Sri Lankan officials say these aircraft were shipped in part by part over many months. Some of the parts are said to be shipped with the foreign aid that was sent to the rebel held territories after the December 26, 2005 Tsunami.

The Tigers Monday released pictures of their air wing for the first time. These pictures show pilots of the Tamil Eelam air force in the cockpit of the aircraft and the payload attached to the aircraft.

The pictures also feature Velupillai Prabhakaranthe, the reclusive leader of the Tamil Tigers, posing with pilots and technicians of the air wing.

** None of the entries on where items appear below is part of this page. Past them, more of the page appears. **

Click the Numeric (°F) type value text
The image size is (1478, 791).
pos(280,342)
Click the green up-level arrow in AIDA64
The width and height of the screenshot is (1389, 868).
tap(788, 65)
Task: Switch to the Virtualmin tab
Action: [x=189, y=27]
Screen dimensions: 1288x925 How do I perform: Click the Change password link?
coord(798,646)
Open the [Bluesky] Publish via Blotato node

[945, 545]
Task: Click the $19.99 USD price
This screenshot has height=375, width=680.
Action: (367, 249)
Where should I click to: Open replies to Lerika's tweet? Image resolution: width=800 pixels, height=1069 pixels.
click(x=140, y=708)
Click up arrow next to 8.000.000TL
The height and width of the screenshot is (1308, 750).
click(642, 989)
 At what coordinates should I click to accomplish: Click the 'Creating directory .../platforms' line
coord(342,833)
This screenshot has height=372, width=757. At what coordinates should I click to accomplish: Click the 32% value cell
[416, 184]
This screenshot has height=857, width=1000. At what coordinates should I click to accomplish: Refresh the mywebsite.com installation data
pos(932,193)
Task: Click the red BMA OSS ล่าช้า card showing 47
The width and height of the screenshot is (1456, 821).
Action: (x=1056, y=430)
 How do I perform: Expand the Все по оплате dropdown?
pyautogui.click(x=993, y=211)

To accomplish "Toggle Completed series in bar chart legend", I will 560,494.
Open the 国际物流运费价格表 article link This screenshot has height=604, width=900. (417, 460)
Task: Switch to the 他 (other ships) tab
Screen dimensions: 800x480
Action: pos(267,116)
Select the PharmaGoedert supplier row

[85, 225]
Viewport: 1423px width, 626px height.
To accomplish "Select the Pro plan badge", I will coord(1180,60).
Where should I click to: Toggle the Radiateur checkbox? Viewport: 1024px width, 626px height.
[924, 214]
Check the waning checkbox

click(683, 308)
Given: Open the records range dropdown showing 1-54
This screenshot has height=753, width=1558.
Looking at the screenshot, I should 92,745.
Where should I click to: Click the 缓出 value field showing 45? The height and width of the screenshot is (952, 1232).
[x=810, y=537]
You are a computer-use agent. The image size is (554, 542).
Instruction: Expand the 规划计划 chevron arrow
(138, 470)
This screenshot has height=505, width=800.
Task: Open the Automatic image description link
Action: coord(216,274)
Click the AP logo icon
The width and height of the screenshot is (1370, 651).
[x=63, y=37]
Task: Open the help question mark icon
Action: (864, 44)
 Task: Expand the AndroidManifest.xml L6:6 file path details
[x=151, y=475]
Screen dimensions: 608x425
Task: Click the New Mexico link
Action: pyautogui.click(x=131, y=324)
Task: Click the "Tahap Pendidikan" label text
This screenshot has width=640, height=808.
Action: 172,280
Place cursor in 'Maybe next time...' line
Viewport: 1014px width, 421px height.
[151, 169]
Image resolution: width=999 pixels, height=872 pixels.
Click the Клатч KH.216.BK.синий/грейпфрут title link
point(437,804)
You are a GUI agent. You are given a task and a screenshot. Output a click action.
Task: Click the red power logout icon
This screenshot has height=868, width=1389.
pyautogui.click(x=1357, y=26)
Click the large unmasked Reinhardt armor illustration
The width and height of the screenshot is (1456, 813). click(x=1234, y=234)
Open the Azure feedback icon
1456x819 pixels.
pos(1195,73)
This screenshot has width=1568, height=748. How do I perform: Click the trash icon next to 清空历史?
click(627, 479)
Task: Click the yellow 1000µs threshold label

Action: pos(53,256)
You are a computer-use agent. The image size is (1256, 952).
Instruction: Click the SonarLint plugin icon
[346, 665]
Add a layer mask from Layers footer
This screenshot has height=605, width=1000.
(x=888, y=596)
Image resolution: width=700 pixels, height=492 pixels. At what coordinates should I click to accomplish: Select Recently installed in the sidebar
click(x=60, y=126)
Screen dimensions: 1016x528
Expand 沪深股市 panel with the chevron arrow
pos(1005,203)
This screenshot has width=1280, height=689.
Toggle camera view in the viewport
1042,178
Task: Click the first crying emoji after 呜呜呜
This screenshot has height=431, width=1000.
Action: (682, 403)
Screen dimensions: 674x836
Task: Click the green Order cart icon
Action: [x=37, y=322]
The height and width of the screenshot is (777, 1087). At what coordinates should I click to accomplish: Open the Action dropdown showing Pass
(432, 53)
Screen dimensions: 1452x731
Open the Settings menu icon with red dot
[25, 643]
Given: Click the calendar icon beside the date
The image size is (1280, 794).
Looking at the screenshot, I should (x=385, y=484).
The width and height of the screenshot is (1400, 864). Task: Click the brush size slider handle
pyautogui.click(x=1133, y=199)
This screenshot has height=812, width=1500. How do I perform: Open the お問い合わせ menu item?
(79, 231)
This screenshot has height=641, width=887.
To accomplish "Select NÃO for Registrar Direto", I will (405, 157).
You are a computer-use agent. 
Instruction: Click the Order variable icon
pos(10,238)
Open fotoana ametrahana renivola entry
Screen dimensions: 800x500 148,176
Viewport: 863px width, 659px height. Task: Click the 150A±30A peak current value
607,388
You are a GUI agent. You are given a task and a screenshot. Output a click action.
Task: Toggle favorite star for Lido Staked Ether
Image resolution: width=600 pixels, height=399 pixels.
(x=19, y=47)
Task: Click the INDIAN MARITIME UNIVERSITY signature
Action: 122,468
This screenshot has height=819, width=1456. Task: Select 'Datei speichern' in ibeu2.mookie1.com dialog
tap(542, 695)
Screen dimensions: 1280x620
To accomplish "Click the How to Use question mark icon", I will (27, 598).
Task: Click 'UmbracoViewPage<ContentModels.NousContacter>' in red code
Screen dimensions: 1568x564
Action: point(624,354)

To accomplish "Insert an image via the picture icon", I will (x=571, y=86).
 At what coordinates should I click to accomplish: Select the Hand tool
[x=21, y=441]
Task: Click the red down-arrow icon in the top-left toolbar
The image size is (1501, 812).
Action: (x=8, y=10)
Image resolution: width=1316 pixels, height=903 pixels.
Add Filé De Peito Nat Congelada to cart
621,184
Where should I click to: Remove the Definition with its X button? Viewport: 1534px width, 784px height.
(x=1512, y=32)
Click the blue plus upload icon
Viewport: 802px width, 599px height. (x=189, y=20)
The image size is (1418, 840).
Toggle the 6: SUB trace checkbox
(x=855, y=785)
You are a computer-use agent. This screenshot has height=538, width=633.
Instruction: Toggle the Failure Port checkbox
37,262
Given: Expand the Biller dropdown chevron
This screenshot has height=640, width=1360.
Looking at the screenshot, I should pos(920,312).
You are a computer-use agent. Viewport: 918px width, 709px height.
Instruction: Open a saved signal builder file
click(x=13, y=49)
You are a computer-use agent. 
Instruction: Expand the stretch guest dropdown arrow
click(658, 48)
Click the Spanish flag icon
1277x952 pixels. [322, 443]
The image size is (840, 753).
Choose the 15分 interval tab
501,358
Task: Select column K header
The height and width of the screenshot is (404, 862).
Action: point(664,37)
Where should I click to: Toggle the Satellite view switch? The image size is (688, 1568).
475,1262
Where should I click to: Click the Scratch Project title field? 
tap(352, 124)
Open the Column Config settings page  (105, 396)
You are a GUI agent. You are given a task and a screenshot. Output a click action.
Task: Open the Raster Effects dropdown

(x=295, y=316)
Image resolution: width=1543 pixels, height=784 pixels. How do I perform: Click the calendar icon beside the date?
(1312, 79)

Faces of the pilots have been obscured in the pictures.

Revenge

The Tamil Tiger aircraft can carry
an estimated 240 kg of bombs
Meanwhile Thaya Master, a Tamil Tigers spokesman, told Al Jazeera that Sunday's air attack was carried out in revenge for Sri Lankan attacks on Tamil civlians.

"Our attack was a response to the killing of Tamil civilians by the Sri Lankan airforce Kfir jets," he said from the rebel headquarters of Killinochi.

"Our air assets are for the protection of the Tamil people and will not be used against any other country."

The Tamil Tigers have been fighting for an independent homeland over over 20 years. More than 6,000 people are reported to have died in the conflict in the last six months alone.